I analysed 600 of DFID’s Annual Reviews. Here’s what I found.

March 14, 2016March 14, 2016 / aidleap

Summary:

DFID annually reviews the performance of every programme they fund, and publishes this information online.
We read 600 randomly chosen annual reviews, in order to look for patterns in the scores awarded by the reviewers.
We found relatively little variation in the data; 64% of programmes got an average score (A, “meeting expectations”), with less than 4% receiving the lowest or highest scores (2% received C, 2% received A++).
Programmes are scored both during and after implementation. During implementation, programmes are more likely to be scored average (A) grades, and less likely to be scored a high or low grades. Only 2% of annual reviews award a ‘C’, but 8% of post completion reviews do. I suspect annual reviewers favour average grades in order to avoid the potential negative consequences of extreme grades. This represents a missed opportunity to highlight underperformance during implementation, when it is still possible to improve.
There is substantial grade inflation over time. This might be because programmes are getting better at setting expectations that they can meet. This casts doubt on the validity of the annual review process; if the current trend continues, by 2018 95% of programmes will receive an A or higher.
This blog is the second in a series examining DFID’s annual reviews. For the first blog, examining the weird grading system that DFID uses, click here. Future blogs will suggest ways in which grading can be improved.

Full blog:

DFID annually reviews the performance of every programme they fund, in order to challenge underperformance, suggest improvements and learn from both successful and unsuccessful programmes. The results are published online, demonstrating an admirable commitment to transparency and scrutiny, and supplying fantastic data on the effectiveness of DFID’s programmes. To my knowledge, however, annual reviews have not been externally researched. This is for a simple reason; annual reviews are lengthy word documents, with no easy way to download and analyse them. I estimate that there are at least twenty million words of text available online, growing by around five million a year.

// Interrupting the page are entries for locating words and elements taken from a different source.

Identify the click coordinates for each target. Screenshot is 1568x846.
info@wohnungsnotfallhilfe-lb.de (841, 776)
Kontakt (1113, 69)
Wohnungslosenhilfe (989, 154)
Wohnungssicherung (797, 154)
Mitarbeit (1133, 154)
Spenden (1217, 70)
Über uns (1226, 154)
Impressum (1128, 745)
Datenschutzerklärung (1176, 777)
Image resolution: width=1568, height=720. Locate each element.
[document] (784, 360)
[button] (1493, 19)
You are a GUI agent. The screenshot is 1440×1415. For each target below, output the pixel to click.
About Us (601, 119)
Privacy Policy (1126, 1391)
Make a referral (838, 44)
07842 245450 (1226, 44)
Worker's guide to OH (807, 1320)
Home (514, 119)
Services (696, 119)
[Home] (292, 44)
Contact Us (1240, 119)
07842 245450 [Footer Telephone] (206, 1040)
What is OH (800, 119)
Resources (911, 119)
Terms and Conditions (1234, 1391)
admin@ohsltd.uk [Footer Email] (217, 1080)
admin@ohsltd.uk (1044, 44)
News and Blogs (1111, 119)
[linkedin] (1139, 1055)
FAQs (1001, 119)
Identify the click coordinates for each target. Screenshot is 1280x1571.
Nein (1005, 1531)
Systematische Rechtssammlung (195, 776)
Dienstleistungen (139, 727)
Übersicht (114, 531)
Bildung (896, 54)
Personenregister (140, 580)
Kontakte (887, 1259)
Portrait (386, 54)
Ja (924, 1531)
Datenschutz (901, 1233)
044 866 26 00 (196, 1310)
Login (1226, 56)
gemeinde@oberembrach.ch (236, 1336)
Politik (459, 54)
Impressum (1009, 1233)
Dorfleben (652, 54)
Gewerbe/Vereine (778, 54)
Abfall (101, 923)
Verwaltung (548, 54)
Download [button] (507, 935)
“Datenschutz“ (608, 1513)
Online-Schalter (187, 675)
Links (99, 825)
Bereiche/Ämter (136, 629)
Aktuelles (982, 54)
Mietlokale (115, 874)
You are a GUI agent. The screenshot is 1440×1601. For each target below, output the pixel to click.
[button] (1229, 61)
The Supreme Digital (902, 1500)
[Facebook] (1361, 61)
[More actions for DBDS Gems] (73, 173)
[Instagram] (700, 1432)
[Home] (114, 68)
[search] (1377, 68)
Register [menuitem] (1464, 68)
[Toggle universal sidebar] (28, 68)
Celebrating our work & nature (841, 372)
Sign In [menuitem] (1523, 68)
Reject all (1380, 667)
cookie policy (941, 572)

Fortunately, I have quite a lot of spare time and some extremely tolerant friends, so we decided to read annual reviews for a randomly selected 600 out of the 4,000 projects available online, and note down the scores given for each annual review and post completion review. With the help of the amazing IATI data, we compiled a spreadsheet listing the vital details of all projects such as spend, sector and country, alongside the grades awarded by DFID for the achievement of outputs and outcomes. This blog presents some of the findings.

What are annual reviews and post completion reviews?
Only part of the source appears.